Entries on where items appear
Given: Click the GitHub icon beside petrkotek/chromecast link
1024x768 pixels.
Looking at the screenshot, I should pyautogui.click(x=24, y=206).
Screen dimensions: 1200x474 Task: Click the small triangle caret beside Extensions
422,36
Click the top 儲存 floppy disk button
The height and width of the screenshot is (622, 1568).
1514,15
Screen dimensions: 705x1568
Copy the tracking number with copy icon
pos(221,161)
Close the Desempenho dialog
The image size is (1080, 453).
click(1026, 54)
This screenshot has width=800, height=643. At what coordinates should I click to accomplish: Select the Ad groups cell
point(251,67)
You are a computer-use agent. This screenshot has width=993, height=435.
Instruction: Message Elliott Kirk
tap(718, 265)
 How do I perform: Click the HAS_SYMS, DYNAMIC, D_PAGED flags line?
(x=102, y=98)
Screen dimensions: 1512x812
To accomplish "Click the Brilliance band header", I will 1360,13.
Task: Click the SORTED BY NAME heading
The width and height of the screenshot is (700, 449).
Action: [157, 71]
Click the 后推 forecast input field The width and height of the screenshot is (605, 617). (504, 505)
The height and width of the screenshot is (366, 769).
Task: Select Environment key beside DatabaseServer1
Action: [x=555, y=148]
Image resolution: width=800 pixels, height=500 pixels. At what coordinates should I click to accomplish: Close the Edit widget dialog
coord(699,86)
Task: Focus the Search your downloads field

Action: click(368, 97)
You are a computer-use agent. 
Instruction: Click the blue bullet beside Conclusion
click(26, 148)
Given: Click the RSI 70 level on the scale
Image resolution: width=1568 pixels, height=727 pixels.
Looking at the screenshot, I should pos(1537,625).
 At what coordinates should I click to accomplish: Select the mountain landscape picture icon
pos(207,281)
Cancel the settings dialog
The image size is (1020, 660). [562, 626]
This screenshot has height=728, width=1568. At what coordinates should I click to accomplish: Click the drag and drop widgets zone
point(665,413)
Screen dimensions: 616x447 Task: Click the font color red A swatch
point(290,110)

* Objective *
Can you rewrite all the items above so that each "Screen dimensions" becomes "Screen size", with everything else left unchanged?

* Exercise result *
Given: Click the GitHub icon beside petrkotek/chromecast link
1024x768 pixels.
Looking at the screenshot, I should pyautogui.click(x=24, y=206).
Screen size: 1200x474 Task: Click the small triangle caret beside Extensions
422,36
Click the top 儲存 floppy disk button
The height and width of the screenshot is (622, 1568).
1514,15
Screen size: 705x1568
Copy the tracking number with copy icon
pos(221,161)
Close the Desempenho dialog
The image size is (1080, 453).
click(1026, 54)
This screenshot has width=800, height=643. At what coordinates should I click to accomplish: Select the Ad groups cell
point(251,67)
You are a computer-use agent. This screenshot has width=993, height=435.
Instruction: Message Elliott Kirk
tap(718, 265)
 How do I perform: Click the HAS_SYMS, DYNAMIC, D_PAGED flags line?
(x=102, y=98)
Screen size: 1512x812
To accomplish "Click the Brilliance band header", I will 1360,13.
Task: Click the SORTED BY NAME heading
The width and height of the screenshot is (700, 449).
Action: [157, 71]
Click the 后推 forecast input field The width and height of the screenshot is (605, 617). (504, 505)
The height and width of the screenshot is (366, 769).
Task: Select Environment key beside DatabaseServer1
Action: [x=555, y=148]
Image resolution: width=800 pixels, height=500 pixels. At what coordinates should I click to accomplish: Close the Edit widget dialog
coord(699,86)
Task: Focus the Search your downloads field

Action: click(368, 97)
You are a computer-use agent. 
Instruction: Click the blue bullet beside Conclusion
click(26, 148)
Given: Click the RSI 70 level on the scale
Image resolution: width=1568 pixels, height=727 pixels.
Looking at the screenshot, I should pos(1537,625).
 At what coordinates should I click to accomplish: Select the mountain landscape picture icon
pos(207,281)
Cancel the settings dialog
The image size is (1020, 660). [562, 626]
This screenshot has height=728, width=1568. At what coordinates should I click to accomplish: Click the drag and drop widgets zone
point(665,413)
Screen size: 616x447 Task: Click the font color red A swatch
point(290,110)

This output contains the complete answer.